许照澜指着浮沙岛的东北侧,继续解释:“浮沙岛的面积并不小,但真正能够为人利用的物产资源极为匮乏,甚至没有原住民的存在。不过要说拥有最多的东西,那一定是植被,尤其是东北部这块,树木高大,置身其中只觉遮天蔽日,这是对我们有利的第一点。”
“第二点,东北部这块地势起伏极大,在这里的林中藏有峡谷,植被覆盖茂密,即使军队通过也不为人知。”

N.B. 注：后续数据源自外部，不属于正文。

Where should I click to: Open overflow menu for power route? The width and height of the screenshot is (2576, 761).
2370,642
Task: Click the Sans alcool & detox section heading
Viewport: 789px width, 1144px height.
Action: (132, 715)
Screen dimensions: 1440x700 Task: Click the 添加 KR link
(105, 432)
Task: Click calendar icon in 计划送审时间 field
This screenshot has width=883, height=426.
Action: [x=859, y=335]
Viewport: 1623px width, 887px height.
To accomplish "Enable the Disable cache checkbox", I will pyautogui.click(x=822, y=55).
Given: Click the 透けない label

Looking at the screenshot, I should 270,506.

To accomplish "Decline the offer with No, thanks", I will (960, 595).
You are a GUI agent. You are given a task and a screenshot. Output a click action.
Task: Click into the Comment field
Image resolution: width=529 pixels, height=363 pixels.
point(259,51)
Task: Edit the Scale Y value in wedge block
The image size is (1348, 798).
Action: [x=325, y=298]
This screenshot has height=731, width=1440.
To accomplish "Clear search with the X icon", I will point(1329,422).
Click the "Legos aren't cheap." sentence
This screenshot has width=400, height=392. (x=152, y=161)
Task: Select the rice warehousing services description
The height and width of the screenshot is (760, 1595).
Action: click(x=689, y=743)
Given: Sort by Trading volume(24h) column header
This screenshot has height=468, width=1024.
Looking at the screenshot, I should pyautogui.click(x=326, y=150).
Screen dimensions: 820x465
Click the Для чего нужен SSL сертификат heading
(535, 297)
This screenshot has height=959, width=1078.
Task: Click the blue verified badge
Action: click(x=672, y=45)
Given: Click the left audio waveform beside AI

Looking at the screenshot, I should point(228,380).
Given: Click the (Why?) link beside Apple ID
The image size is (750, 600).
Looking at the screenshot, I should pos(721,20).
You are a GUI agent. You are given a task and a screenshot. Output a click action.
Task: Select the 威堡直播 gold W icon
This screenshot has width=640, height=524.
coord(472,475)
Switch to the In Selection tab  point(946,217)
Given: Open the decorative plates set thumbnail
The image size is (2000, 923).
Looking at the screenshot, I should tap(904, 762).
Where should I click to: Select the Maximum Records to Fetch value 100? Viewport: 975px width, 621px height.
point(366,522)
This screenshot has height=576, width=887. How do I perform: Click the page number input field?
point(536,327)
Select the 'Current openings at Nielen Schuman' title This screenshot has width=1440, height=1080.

“第三点,我想您已经发现了。”许照澜侧过头,与胡泽宁对上目光,“这里靠近安屏岛,但倭寇之所以没有顺势占据浮沙岛的缘故在于安屏岛的西南方遍布暗礁,船只难以通过,加之倭寇同样认为浮沙岛价值不大,根本不值得浪费兵力,故而并未占据。即使占据,也绝不会派出太多兵力。”
“所以我们可以从这里登岛。”她指着其中一点,“为了防止事故发生,大部分重要的大岛上都会特地挖一条不为常人所知的暗道,安屏岛的暗道恰好就在此处。”
胡泽宁问道:“这条暗道是只有你们守岛人知道吗?”
说起暗道,许照澜有些心虚。
按规矩,岛上的暗道除了本岛守岛人清楚,便只有海防卫所的密档里有所记载,就连县令也无权调取查看,因此许照澜其实并不该知道安屏岛的暗道所在。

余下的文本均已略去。